高校受験は塾に通わなくて大丈夫なの?【中学生の入試対策】

公立の中学校に通う生徒が高校受験を「意識」するのは、2年生の冬休み明け〜1月末だと言われます。3年生は受験に向けてピリピリし始め、2年生の多くが塾に入るのもこの頃です。

とくに神奈川県は公立高校入試が2月14日前後から始まること、2年生3学期の内申点が高校入試選抜の評点になることから、この時期に「塾に入らないまま高校受験をしても大丈夫なのか?」と悩む2年生は多いでしょう。

高校受験は塾に通わなくて大丈夫なの?

高校受験をするのに塾へ通う必要があるのか、それとも塾なしで大丈夫なのかは、中学生のお子さんとご家庭それぞれによって答えが異なります。

シラタキ
シラタキ

なぜ「答え」が異なるのでしょうか?

塾が必要かどうかは生徒それぞれで異なる

塾が必要かどうかは人それぞれで異なるからです。それは以下の理由によります。

  1. その生徒の学力と性格
  2. 現在の学力&内申点と志望校の隔たり
  3. 志望校が県内のトップ

1. 学力と性格

定期テストの5教科すべてがいつも80点を超えている学力があれば、塾に通うことなく受験の勉強をしてもOK! 地域の「中堅校〜上位校」と呼ばれる公立高校に合格することは可能でしょう。

性格面ではひとりでコツコツと勉強ができる、自ら目標を立てて勉強ができるのであれば、塾なしの受験でも不安はありません。

MEMO
定期テストはそれぞれの中学校によって問題のレベルがまちまちです。
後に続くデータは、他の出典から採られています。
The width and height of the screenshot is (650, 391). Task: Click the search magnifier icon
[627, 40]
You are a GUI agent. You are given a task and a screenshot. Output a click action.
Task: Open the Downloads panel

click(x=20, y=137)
そのため、80点を超えていれば「上位校」に受かるだけの学力があるとは言い切れないこともあります。

2. 現在の学力&内申点と志望校の隔たり

塾は志望校へ合格するための目安となる「入試の点数+内申点」のデータをもっています。そのため、通っている生徒の「学力&内申点」と合格の目安となる点数を照らし合わせ、それぞれの子どもに適した勉強の計画を立てることができるのです。
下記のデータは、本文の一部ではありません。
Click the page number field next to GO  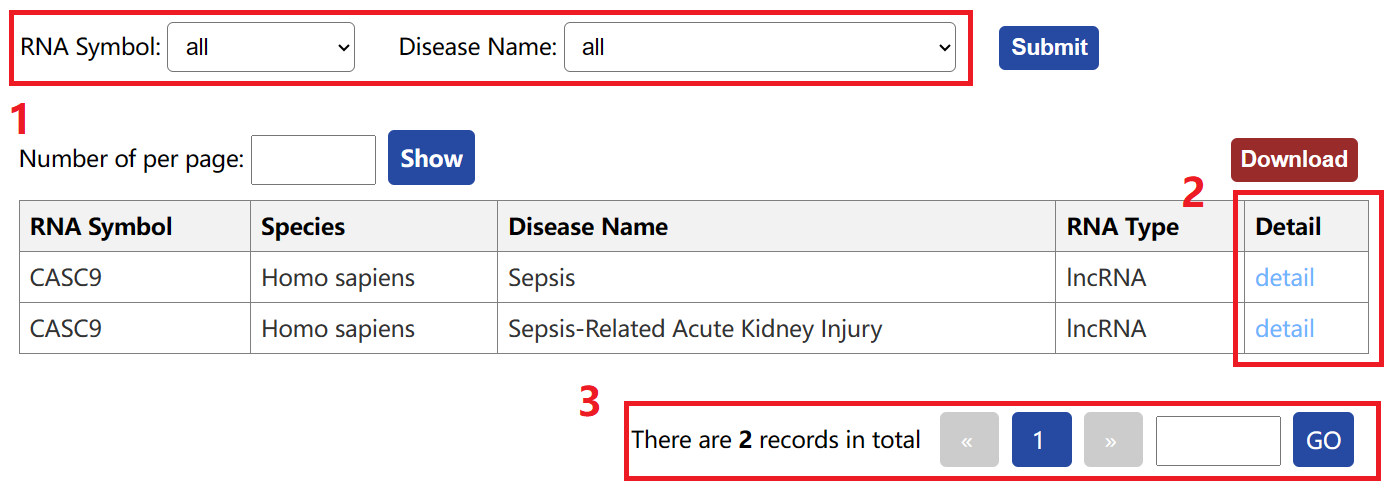[x=1218, y=441]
その際、学力&内申点と志望校に隔たりがある場合は、それをどのように埋めるのかを塾側は生徒さんとご家族に提案します。とくに大きな隔たりがあるなら、塾を利用せずに受験勉強の計画を立てるのは難しいこともあるでしょう。

3. 志望校が県内トップ校

塾へ行かずに県内のトップ校(神奈川県では湘南高校や横浜翠嵐など)を目指すのであれば、2年生3学期の時点で以下をクリアしている必要があります。

  • 2年3学期の内申点の合計が42〜45
  • 2年学年末の合計が450点超
MEMO
9教科オール5は内申点が45
英・数・国・理・社はオール5が望ましい

この条件をクリアしていれば、スタート地点に立ったと考えて下さい。中学校によって内申点の付け方や定期テストのレベルはまちまちなので、この条件をクリアしているから「大丈夫!」とは言い切れません。
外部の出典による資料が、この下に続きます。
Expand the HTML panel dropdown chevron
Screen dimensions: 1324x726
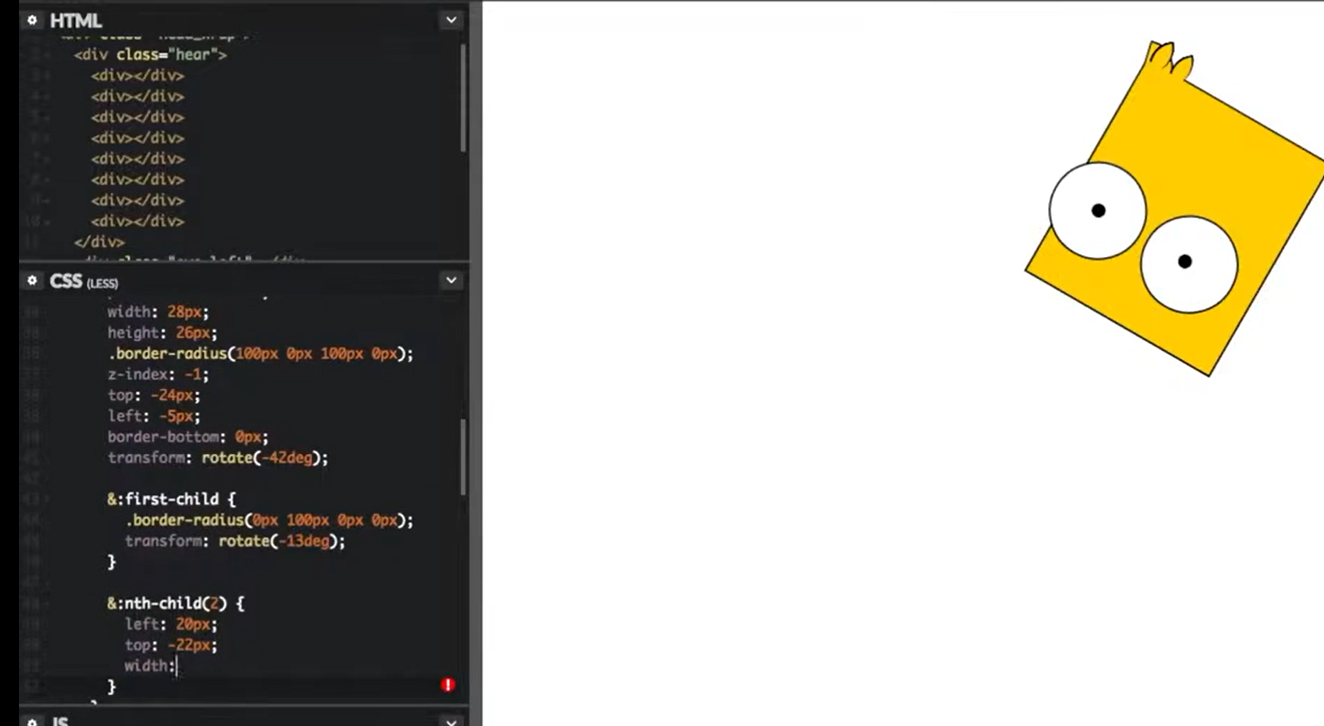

ただし、これだけの学力があれば、3年生の1年間でしっかりと受験勉強をすれば、塾へ行かずとも県内トップ校へ合格する可能性もあるでしょう。

塾へ通わない理由は?

塾へ行かずに高校受験を成功させることは可能です。ただ、高校受験をする上で、「塾なし」にこだわる理由はどこにあるのでしょうか?

  1. 子どもの個性を尊重
  2. ご家庭の経済面
  3. 金銭面での節約

塾に通わない理由をそれぞれ考えてみましょう!

1. 子どもの個性を尊重

子どもはそれぞれに個性があります。例えば、どうしても集団行動が苦手であったり、友だち付き合いにストレスを感じてしまうなど、塾に通うことがマイナスの場合もあるでしょう。

もし、子どもの個性を尊重したものであるなら、それは良い選択だと言えます。子どもの気持ちにしっかりと寄り添うことも、「学び」を続ける上で大切なことです。

2. ご家庭の経済面

経済面を考えると、1年間で数10万円もの費用がかかる塾に、子どもを通わせられないご家庭もあるでしょう。現在、コロナ禍で経済的に苦しいご家庭もあることから、今後は塾へ通えない子どもが増えるかもしれません

MEMO
経済的に苦しいご家庭では、公立高校への進学が必須となります。そのため、とにかく1点でも内申点を上げておくようにしましょう。

3. 金銭面での節約

公立高校受験を専門とした進学塾の場合、3年生1年間にかかる費用は50〜65万円ほどと言われています。これは大きな金額であるため、できれば金銭面での節約を図りたいと考えるご家庭もあるでしょう。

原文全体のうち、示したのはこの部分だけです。